Reducing salt intake in the diet plays an important role in the treatment and prevention of high blood pressure.
Photo: AI
Reduce salt, increase potassium
Reducing the amount of salt in your diet plays an important role in the treatment and prevention of high blood pressure. Individuals should limit their sodium intake to less than 1.5 grams per day.
In addition, people should increase their intake of potassium-rich foods such as bananas, avocados, potatoes, sweet potatoes, and cantaloupe. These foods help balance electrolytes and help reduce blood pressure. The total amount of potassium consumed each day should range from 3.5 to 5 grams.
Do exercise
Regular exercise is one of the most effective ways to lower blood pressure. 150 minutes of moderate exercise a week, or 75 minutes of vigorous exercise a week, can have a significant effect.
Stop smoking
Smoking directly or passively damages blood vessels, leading to high blood pressure.

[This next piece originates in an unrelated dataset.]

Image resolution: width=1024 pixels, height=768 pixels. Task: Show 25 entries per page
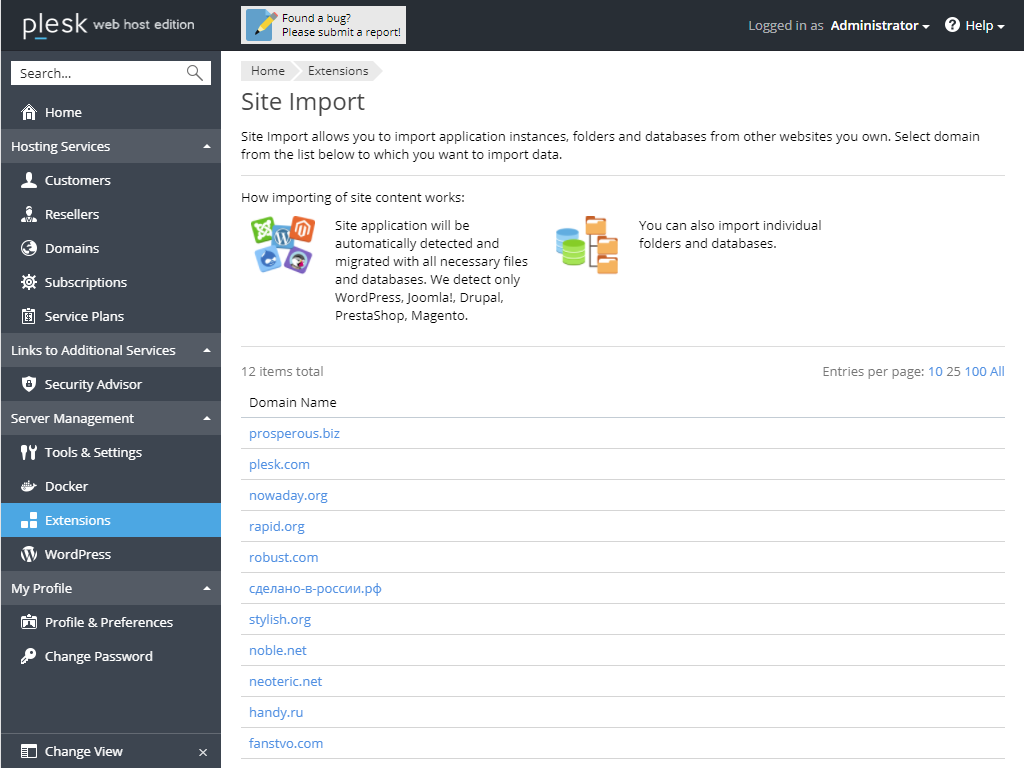tap(953, 371)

Quitting smoking for one year cuts your risk of heart disease by almost half. After five years of not smoking, your risk is the same as someone who has never smoked.
Eat dark chocolate
Dark chocolate is rich in flavonoids, which help dilate blood vessels and lower blood pressure. While you shouldn’t overdo it, a small amount of pure dark chocolate each day can have significant cardiovascular benefits.

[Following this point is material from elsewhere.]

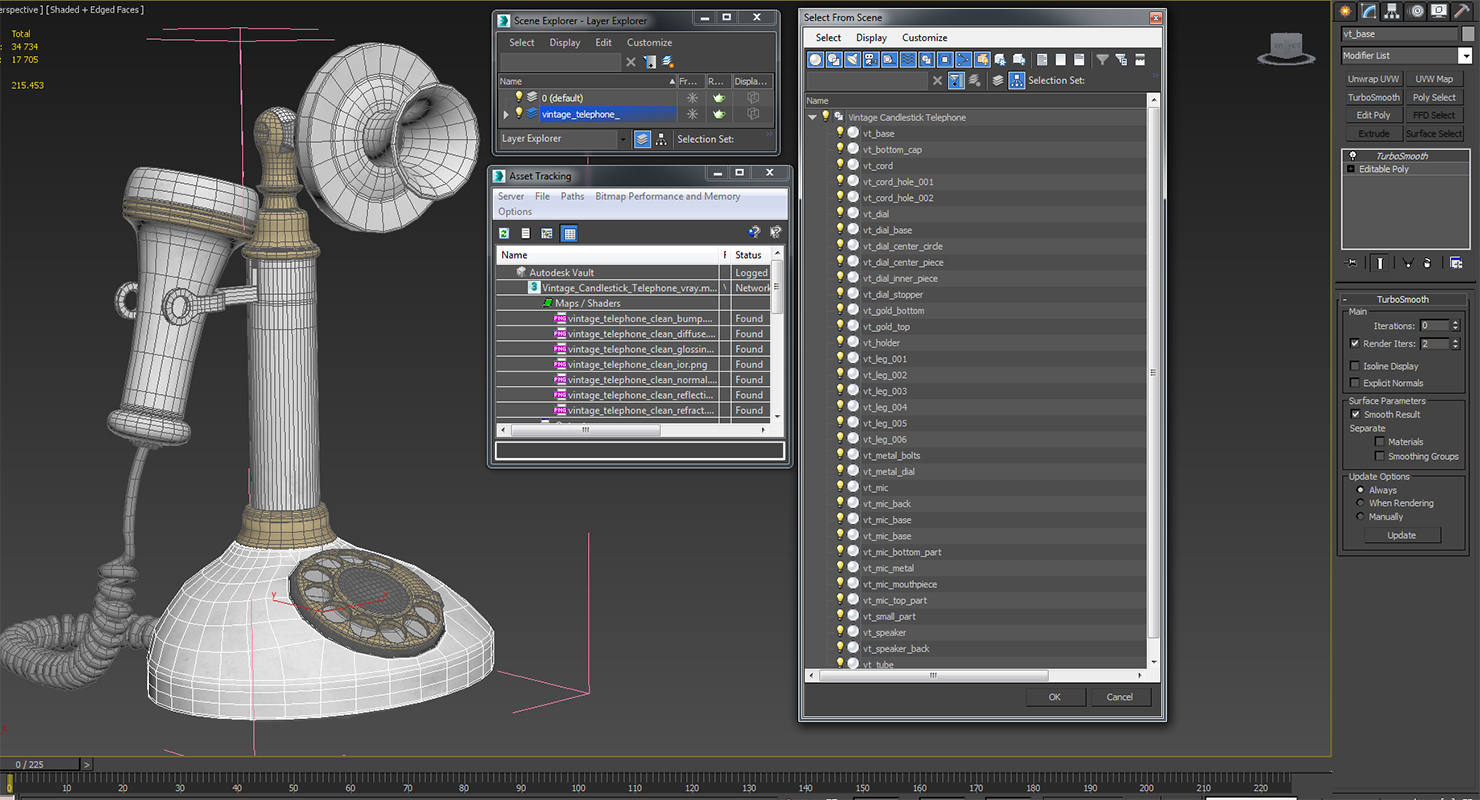Open the Modifier List dropdown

Dark chocolate is rich in flavonoids, which help dilate blood vessels and lower blood pressure.
Photo: AI
Weight management
Losing 5-10% of your body weight can significantly improve your blood pressure. Maintaining a body mass index (BMI) between 18.5 and 24.9 is considered ideal for heart health.
Limit alcohol
Cutting down or eliminating alcohol altogether is a good way to reduce the stress on your heart. Avoiding alcohol can also help improve sleep and reduce stress.
Avoid prolonged stress
Chronic stress is an often overlooked factor in high blood pressure. Meditation, yoga, deep breathing, and spending time with loved ones are effective ways to reduce stress.
Get enough sleep
Sleep plays an important role not only for the mind but also for blood pressure. Sleeping from 7 to 9 hours every night helps the nervous and cardiovascular systems to rest and regenerate. Prolonged lack of sleep can easily increase blood pressure and cause hormonal disorders.
Regular blood pressure monitoring
Monitoring blood pressure at home with a blood pressure monitor is necessary for people at high risk. Recording the index every day helps detect changes early and avoid complications. If there are unusual signs, you should see a doctor for timely advice.